Techniquement, un avenant peut modifier toute clause du marché, y compris les pénalités de retard, à condition que cette modification soit fondée sur un des cas autorisés et ne constitue pas une modification substantielle. En pratique, modifier les pénalités de retard en cours d'exécution — notamment pour les alléger au bénéfice d'un titulaire en retard — est analysé comme une modification de l'équilibre économique en faveur du titulaire, ce qui constitue un critère de substantialité selon la jurisprudence Pressetext. L'acheteur doit être très prudent et documenter rigoureusement la justification.
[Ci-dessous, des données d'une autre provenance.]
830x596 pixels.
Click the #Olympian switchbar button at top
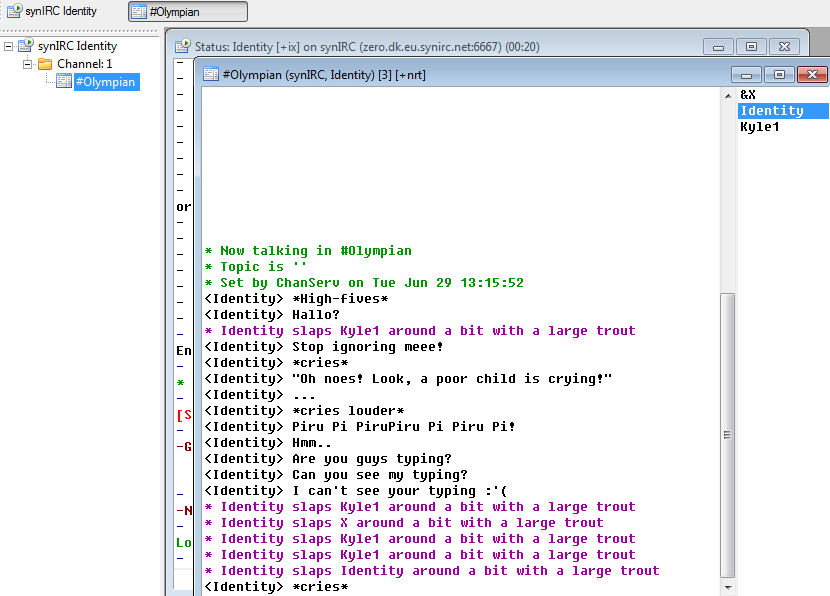(187, 12)
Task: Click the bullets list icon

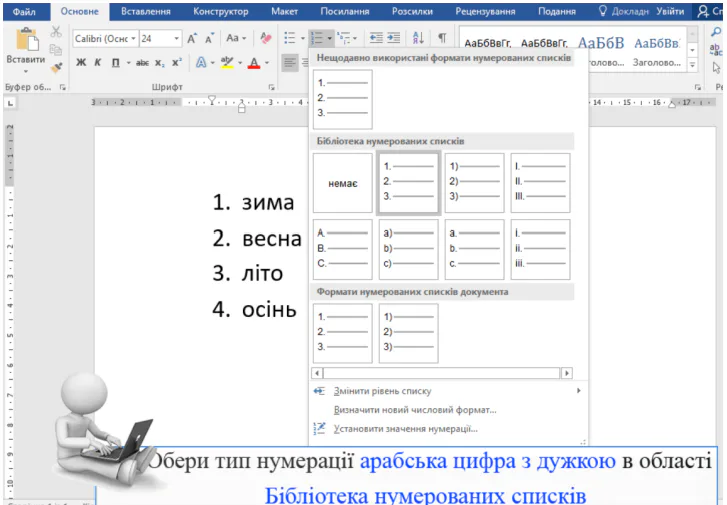Action: pyautogui.click(x=288, y=38)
Que risque un acheteur qui passe un avenant irrégulier ?

Un avenant irrégulier — ne relevant d'aucun des six cas autorisés, dépassant le plafond applicable, ou constituant une modification substantielle non justifiée — peut être annulé par le juge administratif. L'acheteur peut alors être condamné à répéter les sommes versées au titulaire au titre de cet avenant. Sur le plan pénal, les agents publics impliqués s'exposent au délit de favoritisme (article 432-14 du Code pénal) si l'intention de contournement est caractérisée. Les chambres régionales des comptes contrôlent régulièrement les avenants dans leurs audits — c'est l'un des points de risque les plus fréquemment relevés.

Une révision de prix est-elle un avenant au sens du CCP ?

Non, si la révision de prix est calculée par application d'une formule ou d'un index prévu dans le marché initial. Dans ce cas, il s'agit d'une clause de réexamen (R2194-1) activée automatiquement — aucun avenant n'est nécessaire, seul un acte de révision formalise le nouveau prix. En revanche, si les parties souhaitent modifier la formule de révision elle-même, ou introduire une révision là où le marché n'en prévoyait pas, un avenant est indispensable — et il doit être justifié par l'un des six cas autorisés, ce qui est souvent difficile à démontrer.